§ Exercise directions: Format the lines of the listing starting at the line containing "Where should I click to: Open" and ending at the line containing "pyautogui.click(x=1891, y=51)" as a JSON list of strings, one string per line, omitting blank lines.

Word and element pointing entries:
- - - - -

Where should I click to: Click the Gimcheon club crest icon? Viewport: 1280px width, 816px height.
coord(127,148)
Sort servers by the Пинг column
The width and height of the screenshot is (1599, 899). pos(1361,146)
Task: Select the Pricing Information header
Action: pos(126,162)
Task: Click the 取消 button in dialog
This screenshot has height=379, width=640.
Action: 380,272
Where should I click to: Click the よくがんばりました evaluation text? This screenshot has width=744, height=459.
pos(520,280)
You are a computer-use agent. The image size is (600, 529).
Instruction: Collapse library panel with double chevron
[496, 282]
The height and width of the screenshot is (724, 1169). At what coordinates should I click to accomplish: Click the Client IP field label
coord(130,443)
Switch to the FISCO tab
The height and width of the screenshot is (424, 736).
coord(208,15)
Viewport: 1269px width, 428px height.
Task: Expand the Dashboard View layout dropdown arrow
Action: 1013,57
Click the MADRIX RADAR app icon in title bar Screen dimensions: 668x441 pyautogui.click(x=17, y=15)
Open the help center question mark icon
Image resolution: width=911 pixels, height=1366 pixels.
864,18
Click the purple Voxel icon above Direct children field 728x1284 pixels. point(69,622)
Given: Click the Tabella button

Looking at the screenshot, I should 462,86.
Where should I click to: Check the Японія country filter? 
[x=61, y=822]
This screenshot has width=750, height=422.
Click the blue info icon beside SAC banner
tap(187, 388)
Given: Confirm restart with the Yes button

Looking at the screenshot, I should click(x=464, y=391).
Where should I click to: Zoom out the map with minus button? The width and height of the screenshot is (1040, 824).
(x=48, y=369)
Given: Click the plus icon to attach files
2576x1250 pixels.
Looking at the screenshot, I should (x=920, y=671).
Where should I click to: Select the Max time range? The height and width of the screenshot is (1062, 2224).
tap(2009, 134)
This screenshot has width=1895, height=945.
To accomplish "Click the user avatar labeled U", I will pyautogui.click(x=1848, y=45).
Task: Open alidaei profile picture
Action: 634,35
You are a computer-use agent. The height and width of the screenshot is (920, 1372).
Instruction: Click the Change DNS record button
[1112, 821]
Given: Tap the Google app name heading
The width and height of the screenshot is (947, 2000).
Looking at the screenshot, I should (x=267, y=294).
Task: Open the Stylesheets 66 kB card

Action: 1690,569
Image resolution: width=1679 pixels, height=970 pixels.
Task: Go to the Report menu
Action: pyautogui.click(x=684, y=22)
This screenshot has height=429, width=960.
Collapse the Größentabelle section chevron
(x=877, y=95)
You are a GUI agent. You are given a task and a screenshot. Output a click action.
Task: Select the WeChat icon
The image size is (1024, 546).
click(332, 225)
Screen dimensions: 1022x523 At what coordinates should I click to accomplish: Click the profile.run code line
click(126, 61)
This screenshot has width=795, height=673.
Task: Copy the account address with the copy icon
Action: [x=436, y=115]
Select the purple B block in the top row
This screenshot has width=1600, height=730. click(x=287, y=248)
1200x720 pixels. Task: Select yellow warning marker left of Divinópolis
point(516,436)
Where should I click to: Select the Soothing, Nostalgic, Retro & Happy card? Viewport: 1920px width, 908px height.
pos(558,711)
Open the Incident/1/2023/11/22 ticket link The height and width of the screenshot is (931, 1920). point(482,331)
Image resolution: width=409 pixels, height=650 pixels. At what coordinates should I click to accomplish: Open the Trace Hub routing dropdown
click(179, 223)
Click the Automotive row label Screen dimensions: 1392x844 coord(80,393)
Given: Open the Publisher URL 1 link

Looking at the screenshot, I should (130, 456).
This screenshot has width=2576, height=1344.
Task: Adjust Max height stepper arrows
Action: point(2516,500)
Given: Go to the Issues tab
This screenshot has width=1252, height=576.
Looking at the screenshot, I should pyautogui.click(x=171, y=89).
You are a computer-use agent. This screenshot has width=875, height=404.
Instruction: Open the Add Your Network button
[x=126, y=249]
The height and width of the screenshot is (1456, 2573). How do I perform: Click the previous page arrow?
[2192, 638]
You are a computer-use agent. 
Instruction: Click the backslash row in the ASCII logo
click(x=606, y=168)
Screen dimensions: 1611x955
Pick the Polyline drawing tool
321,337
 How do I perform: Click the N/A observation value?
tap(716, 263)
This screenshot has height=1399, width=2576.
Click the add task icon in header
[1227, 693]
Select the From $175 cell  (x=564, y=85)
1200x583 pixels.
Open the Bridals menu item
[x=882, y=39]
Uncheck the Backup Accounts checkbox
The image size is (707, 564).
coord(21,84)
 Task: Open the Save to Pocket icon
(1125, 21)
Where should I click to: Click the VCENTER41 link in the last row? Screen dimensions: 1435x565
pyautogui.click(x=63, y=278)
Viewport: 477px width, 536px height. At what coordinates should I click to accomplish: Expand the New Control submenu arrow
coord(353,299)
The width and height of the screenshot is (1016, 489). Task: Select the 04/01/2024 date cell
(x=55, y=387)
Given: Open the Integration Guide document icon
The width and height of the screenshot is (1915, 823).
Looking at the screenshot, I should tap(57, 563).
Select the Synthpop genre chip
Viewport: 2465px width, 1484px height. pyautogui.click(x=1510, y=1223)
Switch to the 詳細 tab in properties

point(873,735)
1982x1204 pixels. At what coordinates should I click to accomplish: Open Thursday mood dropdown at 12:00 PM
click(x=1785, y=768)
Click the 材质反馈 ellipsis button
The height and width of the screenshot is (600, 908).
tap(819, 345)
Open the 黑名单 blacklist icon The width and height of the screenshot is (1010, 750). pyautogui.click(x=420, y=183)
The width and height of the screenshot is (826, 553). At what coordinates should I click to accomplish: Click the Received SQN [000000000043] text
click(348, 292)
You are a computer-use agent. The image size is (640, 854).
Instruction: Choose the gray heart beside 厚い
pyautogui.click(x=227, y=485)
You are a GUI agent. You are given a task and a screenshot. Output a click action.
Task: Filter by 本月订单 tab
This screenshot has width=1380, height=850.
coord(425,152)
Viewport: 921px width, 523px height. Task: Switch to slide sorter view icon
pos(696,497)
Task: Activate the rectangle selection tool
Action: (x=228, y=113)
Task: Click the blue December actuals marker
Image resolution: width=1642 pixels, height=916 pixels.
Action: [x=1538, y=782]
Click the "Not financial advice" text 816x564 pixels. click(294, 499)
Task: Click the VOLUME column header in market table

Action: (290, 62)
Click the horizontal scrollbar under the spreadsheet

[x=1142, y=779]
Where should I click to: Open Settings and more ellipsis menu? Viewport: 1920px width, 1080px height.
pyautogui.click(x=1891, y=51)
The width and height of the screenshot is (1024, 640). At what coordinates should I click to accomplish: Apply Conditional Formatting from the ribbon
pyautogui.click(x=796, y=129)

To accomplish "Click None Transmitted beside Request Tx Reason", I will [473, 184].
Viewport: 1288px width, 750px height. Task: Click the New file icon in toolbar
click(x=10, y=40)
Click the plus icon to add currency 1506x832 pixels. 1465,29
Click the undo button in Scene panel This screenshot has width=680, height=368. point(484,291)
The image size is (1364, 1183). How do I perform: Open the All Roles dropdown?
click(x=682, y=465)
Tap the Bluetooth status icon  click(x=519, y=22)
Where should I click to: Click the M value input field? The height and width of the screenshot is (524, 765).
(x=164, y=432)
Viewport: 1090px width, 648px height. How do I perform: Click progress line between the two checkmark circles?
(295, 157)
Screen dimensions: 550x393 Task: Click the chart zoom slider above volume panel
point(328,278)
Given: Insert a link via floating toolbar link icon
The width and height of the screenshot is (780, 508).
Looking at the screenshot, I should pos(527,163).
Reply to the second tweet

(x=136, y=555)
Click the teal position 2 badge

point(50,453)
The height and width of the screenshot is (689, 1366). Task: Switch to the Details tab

- - - - -

§ Output of the task:
[
  "Where should I click to: Open Settings and more ellipsis menu? Viewport: 1920px width, 1080px height.",
  "pyautogui.click(x=1891, y=51)"
]